What to produce: Pull out every line of the records below and write each one again without changing anything.

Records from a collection
★ ★ ★

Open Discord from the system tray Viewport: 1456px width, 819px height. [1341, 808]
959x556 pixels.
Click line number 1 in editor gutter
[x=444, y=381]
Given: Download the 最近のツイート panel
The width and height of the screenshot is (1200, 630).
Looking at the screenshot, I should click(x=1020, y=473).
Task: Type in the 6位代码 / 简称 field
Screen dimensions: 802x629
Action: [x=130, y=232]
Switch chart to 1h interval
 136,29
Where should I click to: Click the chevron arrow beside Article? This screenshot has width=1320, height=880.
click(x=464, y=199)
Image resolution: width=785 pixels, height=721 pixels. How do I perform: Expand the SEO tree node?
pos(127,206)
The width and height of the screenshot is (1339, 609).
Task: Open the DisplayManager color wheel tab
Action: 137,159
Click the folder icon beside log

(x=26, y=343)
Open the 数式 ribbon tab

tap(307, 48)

★ ★ ★

Finished exercise:
Open Discord from the system tray Viewport: 1456px width, 819px height. [1341, 808]
959x556 pixels.
Click line number 1 in editor gutter
[x=444, y=381]
Given: Download the 最近のツイート panel
The width and height of the screenshot is (1200, 630).
Looking at the screenshot, I should click(x=1020, y=473).
Task: Type in the 6位代码 / 简称 field
Screen dimensions: 802x629
Action: [x=130, y=232]
Switch chart to 1h interval
 136,29
Where should I click to: Click the chevron arrow beside Article? This screenshot has width=1320, height=880.
click(x=464, y=199)
Image resolution: width=785 pixels, height=721 pixels. How do I perform: Expand the SEO tree node?
pos(127,206)
The width and height of the screenshot is (1339, 609).
Task: Open the DisplayManager color wheel tab
Action: 137,159
Click the folder icon beside log

(x=26, y=343)
Open the 数式 ribbon tab

tap(307, 48)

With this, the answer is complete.